Within the first few pages this turned into a dangerous endeavor with creepy plants that seemed to be after the small band of colonists. I was very quickly immersed in the storytelling of the first chapter. Consecutive chapters took me a little longer and eventually the story grabbed me. Probably, when a certain plant got involved more deeply.

I had expected a different book, more of a hard SF colony / first contact novel. Instead the book has an episodic set-up, with a new generation of colonists telling their story in each new chapter. Not something I am usually fond of in a novel. Eventually a read thread emerges, connecting the generations. Each generation has their own encounters, developments and problems. Some of the colonists were likable, many of the others not so much.
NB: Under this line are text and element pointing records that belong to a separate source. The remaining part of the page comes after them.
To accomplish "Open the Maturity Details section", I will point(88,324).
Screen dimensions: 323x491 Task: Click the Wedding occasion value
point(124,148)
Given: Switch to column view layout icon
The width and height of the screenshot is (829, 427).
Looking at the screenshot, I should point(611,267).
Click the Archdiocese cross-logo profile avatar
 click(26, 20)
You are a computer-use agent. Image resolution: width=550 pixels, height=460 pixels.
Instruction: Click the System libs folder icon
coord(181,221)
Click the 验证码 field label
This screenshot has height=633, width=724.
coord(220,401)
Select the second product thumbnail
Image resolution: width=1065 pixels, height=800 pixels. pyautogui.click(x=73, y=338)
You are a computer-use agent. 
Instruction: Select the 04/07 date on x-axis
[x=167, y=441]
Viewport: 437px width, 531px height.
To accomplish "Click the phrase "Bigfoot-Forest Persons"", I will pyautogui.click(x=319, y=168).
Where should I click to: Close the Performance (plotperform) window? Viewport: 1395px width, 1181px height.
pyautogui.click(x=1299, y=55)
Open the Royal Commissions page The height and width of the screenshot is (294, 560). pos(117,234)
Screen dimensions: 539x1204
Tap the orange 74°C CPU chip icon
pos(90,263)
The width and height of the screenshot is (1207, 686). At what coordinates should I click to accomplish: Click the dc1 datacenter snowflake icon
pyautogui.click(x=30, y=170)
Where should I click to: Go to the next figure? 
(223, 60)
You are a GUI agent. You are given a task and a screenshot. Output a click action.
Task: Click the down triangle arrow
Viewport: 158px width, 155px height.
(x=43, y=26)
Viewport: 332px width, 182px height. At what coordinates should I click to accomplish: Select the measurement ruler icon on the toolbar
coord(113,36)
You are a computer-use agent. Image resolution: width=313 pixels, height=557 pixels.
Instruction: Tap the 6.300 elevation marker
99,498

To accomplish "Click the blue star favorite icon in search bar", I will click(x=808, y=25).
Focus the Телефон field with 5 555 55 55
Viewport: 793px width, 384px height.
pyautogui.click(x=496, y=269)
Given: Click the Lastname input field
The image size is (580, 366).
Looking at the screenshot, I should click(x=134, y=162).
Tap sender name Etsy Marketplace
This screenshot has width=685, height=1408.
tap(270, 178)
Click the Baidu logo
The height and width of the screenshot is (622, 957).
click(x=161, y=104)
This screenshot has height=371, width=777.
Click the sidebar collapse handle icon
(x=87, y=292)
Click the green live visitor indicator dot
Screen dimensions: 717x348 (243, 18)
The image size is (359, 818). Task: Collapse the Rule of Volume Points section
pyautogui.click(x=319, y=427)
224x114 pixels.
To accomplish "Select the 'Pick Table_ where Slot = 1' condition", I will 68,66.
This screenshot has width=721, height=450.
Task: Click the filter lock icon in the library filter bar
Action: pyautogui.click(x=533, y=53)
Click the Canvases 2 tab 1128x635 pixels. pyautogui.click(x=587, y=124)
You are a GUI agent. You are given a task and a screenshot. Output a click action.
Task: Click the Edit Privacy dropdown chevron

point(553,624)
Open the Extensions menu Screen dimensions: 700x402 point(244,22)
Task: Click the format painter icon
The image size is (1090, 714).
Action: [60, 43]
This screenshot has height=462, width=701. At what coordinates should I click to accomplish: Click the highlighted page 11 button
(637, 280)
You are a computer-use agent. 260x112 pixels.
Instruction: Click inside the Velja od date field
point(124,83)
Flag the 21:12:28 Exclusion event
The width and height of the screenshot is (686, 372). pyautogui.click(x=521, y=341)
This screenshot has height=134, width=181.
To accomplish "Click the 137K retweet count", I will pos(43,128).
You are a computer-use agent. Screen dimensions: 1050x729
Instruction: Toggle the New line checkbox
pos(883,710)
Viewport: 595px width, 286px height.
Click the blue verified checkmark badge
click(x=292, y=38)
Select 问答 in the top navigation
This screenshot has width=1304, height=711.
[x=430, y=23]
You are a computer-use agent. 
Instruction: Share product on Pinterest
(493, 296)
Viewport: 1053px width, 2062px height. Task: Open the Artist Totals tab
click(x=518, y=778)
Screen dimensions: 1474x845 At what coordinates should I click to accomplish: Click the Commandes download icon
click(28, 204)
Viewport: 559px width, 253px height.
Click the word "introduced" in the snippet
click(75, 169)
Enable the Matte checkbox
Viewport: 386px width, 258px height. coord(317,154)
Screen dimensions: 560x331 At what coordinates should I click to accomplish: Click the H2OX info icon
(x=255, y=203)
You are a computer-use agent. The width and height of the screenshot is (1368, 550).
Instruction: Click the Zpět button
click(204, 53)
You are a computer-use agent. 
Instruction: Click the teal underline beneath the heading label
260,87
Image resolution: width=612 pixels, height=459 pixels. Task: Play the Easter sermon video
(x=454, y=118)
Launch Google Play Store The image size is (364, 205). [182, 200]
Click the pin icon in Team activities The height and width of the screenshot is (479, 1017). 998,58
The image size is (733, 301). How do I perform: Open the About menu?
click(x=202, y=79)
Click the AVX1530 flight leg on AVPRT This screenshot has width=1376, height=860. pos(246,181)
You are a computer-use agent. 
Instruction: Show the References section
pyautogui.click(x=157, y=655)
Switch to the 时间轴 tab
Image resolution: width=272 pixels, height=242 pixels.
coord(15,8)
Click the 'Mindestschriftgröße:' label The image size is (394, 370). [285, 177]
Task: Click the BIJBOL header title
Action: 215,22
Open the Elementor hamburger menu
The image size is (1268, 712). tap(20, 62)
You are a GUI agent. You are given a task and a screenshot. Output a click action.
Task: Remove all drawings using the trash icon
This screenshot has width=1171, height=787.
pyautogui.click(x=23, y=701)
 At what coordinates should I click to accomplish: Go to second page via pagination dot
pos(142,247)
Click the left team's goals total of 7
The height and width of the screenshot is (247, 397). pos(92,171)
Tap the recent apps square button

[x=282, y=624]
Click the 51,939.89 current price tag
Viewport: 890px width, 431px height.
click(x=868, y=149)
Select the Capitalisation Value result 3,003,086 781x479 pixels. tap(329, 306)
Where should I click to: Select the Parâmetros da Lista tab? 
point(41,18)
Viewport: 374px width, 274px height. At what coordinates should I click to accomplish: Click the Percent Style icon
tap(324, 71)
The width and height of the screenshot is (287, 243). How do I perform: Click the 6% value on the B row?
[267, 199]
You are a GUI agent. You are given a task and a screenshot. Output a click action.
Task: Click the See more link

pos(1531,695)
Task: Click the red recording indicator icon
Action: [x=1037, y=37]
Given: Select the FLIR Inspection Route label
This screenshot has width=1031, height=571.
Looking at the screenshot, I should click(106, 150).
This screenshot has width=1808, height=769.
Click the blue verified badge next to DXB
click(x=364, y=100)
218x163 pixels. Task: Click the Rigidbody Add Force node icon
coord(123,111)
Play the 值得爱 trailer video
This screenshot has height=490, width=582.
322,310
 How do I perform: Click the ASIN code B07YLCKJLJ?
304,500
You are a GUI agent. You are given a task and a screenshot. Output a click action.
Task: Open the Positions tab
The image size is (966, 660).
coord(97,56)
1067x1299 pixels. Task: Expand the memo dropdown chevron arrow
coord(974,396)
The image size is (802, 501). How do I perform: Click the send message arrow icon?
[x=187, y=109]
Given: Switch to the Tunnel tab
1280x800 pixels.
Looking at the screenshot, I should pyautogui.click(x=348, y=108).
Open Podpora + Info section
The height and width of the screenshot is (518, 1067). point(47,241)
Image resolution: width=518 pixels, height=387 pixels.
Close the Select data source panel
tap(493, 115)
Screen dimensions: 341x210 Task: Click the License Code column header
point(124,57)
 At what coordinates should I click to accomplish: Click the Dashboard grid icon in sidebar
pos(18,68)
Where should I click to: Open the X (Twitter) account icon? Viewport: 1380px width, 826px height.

Burke gives us lessons in sociology, biology, biochemistry and glimpses of possible what-ifs. It's a bit of a time-lapse civilization crash course with hippies in a first contact situation with the local flora and fauna. As some other reviewer mentioned already, I don't think the number of colonists would be viable longterm. The gene pool seems too small.

At times this made me think of Tchaikovsky's Children of Time. The book really came to life for me, when the local flora got a voice and started talking to each other. I wish, some people I know were capable of growing a humour root! Loved the imaginative fauna as well.

"Our future would be another discovery--or, if we understood how we had arrived at where we were, it could be a choice."